> _Kaynak metin_
Çarşamba, Haziran 22, 2011

haziranın yirmiikisi,yalnızlar tiyatrosun da tek kişilik oyun var.

bu kaçıncı doğum günüm,
kimselere belli etmeden içimdeki hayal kırıklıklarıyla geçirdiğim,şimdi tam hesabını çıkaramıycam arkadaşım..
yıllardır aynı hatayı yaparmı insan?diye bi soru sorsalar uluorta,
yalansız vede çekinmeden bi parçada utanarak belki,kısık bi sesle evet çıkardı benden bu soruya karşılık,
neden? diye devam eden bi soru gelmesin aman ha devamında..

(Metin ve öğeler için işaretleme kayıtları)

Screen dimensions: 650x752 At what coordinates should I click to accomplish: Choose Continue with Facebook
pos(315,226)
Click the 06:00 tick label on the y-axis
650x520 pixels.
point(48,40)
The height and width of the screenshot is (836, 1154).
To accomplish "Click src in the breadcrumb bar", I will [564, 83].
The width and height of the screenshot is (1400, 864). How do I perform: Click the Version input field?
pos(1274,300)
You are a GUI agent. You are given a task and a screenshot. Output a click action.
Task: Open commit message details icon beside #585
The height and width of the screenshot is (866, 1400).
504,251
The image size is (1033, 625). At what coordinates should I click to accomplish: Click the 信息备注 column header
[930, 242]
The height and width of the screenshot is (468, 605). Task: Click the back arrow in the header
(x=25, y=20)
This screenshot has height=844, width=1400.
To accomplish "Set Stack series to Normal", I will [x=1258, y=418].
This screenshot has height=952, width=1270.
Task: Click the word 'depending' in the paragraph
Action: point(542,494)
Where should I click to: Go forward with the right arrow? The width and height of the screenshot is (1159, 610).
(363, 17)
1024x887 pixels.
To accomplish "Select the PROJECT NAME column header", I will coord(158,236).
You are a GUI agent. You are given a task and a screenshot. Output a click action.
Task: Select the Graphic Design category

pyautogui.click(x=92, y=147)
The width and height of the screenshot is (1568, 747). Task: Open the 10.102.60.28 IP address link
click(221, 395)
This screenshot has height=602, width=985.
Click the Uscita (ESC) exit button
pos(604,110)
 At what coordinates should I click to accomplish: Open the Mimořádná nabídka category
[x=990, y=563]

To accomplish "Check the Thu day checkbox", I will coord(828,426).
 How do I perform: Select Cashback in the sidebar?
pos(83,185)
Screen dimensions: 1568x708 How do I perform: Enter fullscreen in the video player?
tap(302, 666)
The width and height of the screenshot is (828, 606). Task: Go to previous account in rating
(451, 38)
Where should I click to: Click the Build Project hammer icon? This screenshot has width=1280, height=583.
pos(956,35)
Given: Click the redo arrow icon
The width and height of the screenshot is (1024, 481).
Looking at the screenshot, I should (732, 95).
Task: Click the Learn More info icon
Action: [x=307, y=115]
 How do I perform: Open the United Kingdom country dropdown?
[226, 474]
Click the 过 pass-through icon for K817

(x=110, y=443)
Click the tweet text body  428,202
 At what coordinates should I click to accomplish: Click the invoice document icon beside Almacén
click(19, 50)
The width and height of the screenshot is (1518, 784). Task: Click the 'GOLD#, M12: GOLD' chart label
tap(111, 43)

> _Görevin amacı_
Kaynak metne göre yalnızlar tiyatrosunda nasıl bir oyun var? Buradaki öğelerin bu çalışmada hiçbir rolü yoktur.

> _Tamamlanmış alıştırma_
Yalnızlar tiyatrosunda tek kişilik bir oyun var.